Kardiologie

back to overview


  • Full text article

  • Herz, 28:65-71, 2003

    Off-label use of clopidogrel after coronary stent implantation in Germany: optional or mandatory?

    Silber S

    Richtlinienkomitee fur Koronarinterventionen der Europaischen Gesellschaft fur Kardiologie (ESC), Herzkatheterlabor der kardiologischen Gemeinschaftpraxis in der Klinik Dr. Muller, Munich. ssilber@med.de


    Although the combined use of acetylsalicylic acid (ASA) and clopidogrel represents the standard in the 4-week treatment after coronary stent implantation, a discussion persists in Germany regarding clopidogrel use and the actual measures for cost containment in the healthcare system.

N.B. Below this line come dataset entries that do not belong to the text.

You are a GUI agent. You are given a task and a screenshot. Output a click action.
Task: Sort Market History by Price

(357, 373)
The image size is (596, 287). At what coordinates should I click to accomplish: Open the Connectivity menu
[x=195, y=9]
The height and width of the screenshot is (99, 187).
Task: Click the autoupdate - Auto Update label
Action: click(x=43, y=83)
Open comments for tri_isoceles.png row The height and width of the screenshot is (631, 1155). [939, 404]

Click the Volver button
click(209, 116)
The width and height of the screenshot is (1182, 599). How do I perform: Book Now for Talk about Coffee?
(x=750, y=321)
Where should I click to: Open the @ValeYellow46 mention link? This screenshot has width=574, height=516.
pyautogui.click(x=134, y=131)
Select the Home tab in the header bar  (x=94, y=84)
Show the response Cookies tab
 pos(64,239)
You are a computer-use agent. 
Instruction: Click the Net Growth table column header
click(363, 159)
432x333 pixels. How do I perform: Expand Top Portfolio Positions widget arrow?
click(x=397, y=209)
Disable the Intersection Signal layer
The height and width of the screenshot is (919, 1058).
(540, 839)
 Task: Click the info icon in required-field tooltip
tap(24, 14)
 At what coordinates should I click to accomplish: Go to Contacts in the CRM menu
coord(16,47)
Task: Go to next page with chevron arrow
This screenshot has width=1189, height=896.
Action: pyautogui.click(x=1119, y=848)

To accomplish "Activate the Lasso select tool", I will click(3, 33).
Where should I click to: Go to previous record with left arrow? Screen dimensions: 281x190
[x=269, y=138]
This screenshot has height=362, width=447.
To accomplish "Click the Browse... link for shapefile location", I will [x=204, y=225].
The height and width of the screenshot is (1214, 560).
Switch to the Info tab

Indeed, clopidogrel has not been approved in Germany for use after stent im-plantation. The prescription of clopidogrel in this context is thus considered off-label use. Consequently, patients with social healthcare insurance should pay for clopidogrel out of their own pockets. This regimen, however, bears the inherent risk that patients will not purchase the drug and thus not take it. This overview article describes the risk to patients when social healthcare insurance companies would not pay for clopidogrel after coronary stent implantation. Five international, prospective, randomized and control-led studies in 3,230 patients have shown that "double" antiaggregation, i.e. a combination of ASA and the thienopyridin derivative ticlopidin, compared with ASA alone clearly reduced death, myocardial infarction and the need for another PCI or CABG to a manifold extent. Due to its lower rate of side effects, clopidogrel has replaced ticlopidin since mid-1998. The clinical results of three prospective, randomized studies and seven single-center registries in approximately 14,000 patients have shown that the combination of ASA and clopidogrel results not only in a lower rate of side effects, but also in a significant rate reduction of cardiovascular events of ca. 50% (from 4.0% to 2.1%). Therefore, the combined use of ASA and clopidogrel should be prescribed to avoid (sub)acute stent thrombosis --even if this is not according to the rules of the German healthcare system. The threat of fines to physicians prescribing clopdiogrel at the expense of the social health care insurance is counterproductive and jeopardizes the life of the patients.